Cuando se alza la voz sobre los abusos del sistema bancario, sobre el cierre de oficinas, sobre la deshumanización de un servicio esencial que margina a los mayores y a quienes no tienen acceso digital, no se hace por capricho ni por rebeldía estéril. Se hace porque detrás de cada oficina cerrada, hay un pueblo que se queda sin servicios, un jubilado que no sabe cómo manejar una aplicación, un trabajador despedido, una madre que no puede hacer un trámite sin viajar 30 kilómetros.

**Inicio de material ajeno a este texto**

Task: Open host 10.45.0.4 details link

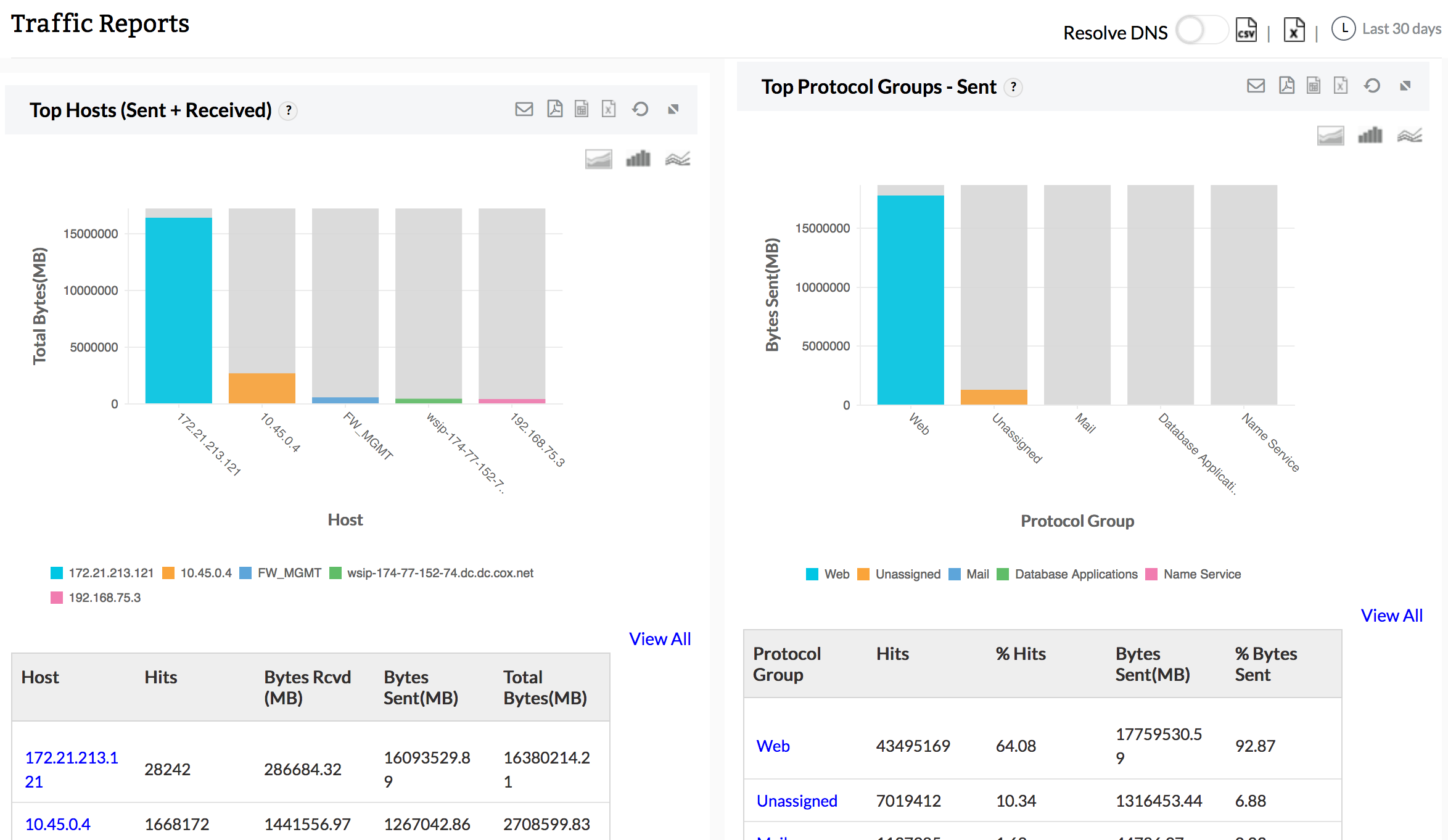Action: pyautogui.click(x=57, y=824)
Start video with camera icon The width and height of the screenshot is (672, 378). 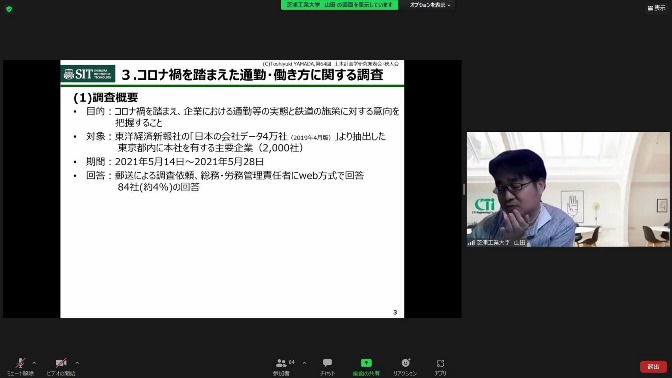[61, 367]
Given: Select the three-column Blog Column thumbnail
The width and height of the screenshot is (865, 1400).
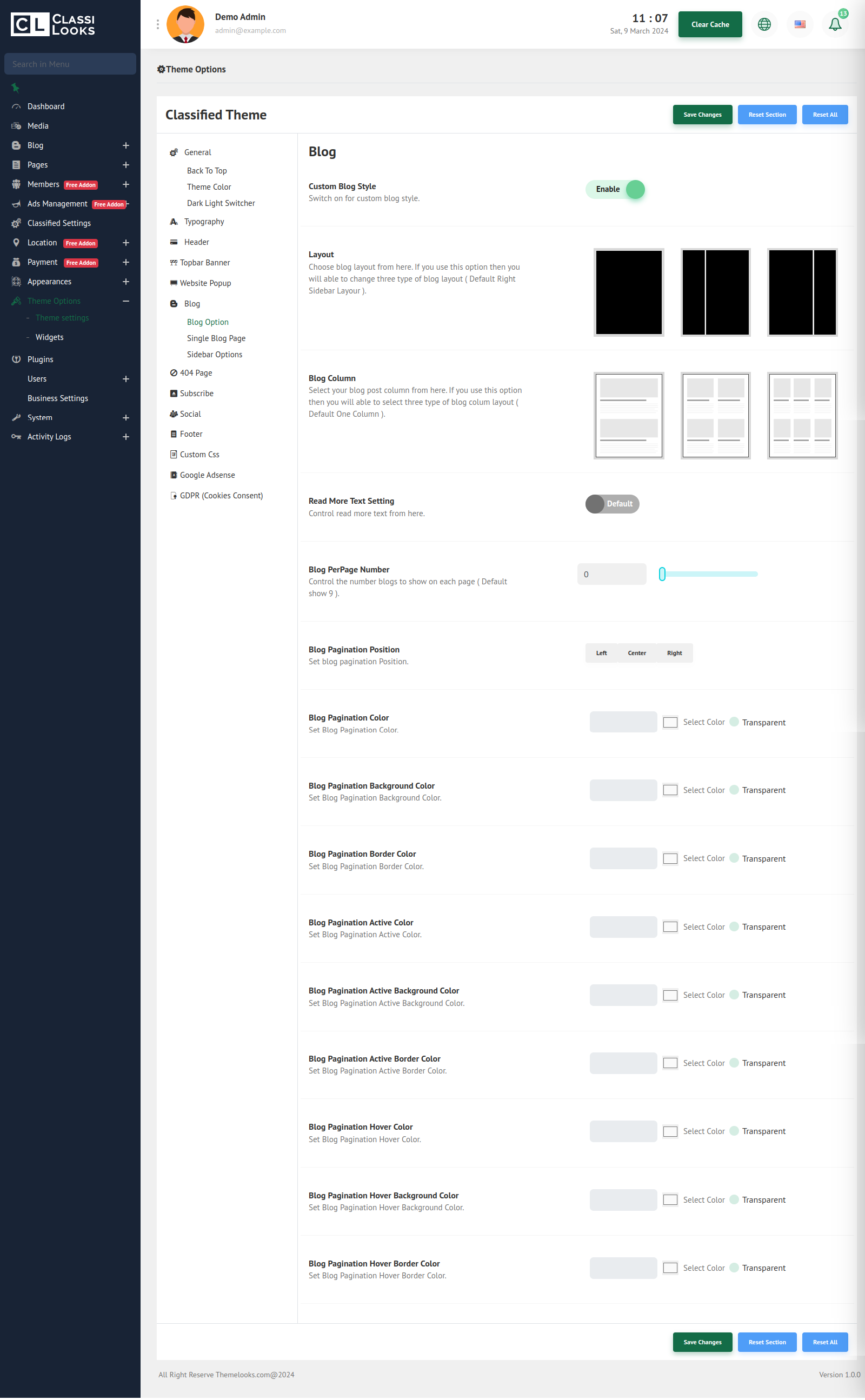Looking at the screenshot, I should [x=802, y=415].

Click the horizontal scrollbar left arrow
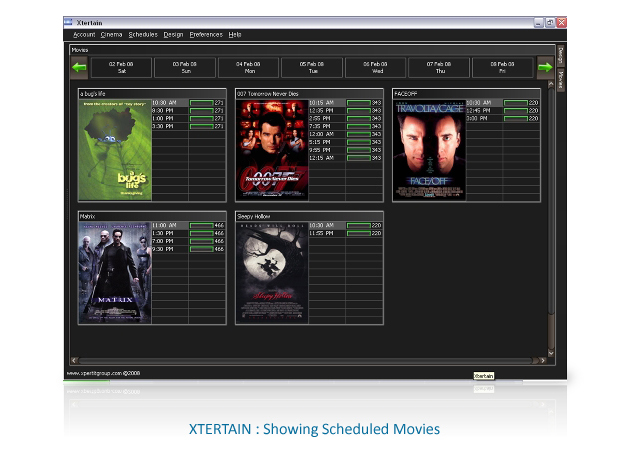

Escribir sobre ello no solo es legítimo, sino necesario. Quienes lo hacen están dando forma a una realidad que muchos padecen, pero pocos visibilizan. Porque las injusticias también se corrigen cuando se nombran.
Hay quien dice, “si no te gusta, haz otra cosa”, como si la única opción ante una realidad injusta fuera rendirse o huir. Pero no, en democracia, la opción es señalar lo que no funciona, proponer alternativas, exigir cambios, aunque incomode. Porque callar no es una solución, es un riesgo.
Quien opina desde el respeto, la documentación y la experiencia tiene todo el derecho a ser escuchado. Y quien no comparte esa opinión, también tiene el suyo a discrepar, siempre que lo haga con argumentos, no con descalificaciones personales ni con intentos de invalidar al otro.
La libertad de expresión no está sujeta al gusto de terceros, no necesita autorización, no depende de quien la lea, ni de cuán de acuerdo esté. Porque si solo se pudiera escribir lo que agrada a todos, la opinión desaparecería, solo quedarían los ecos.
Vivimos en un país democrático , y la democracia no se construye solo con urnas cada cuatro años, sino con palabras cada día. Con columnas, con cartas, con ideas, con voces que se escuchan, que se cruzan y que a veces chocan. Así crece una sociedad madura, no silenciando lo que incomoda, sino dándole espacio.
Así que sí, cada persona tiene derecho a escribir de lo que quiera. Y nadie debería decirle qué temas son “aptos” o “inapropiados”. Porque la verdadera anormalidad sería tener miedo a hablar.
Quien escribe desde el respeto, ejerce su libertad, quien intenta silenciarlo, la niega. No hay progreso posible sin palabras que molesten a alguien. En democracia, escribir lo que se piensa no es un atrevimiento, es un derecho.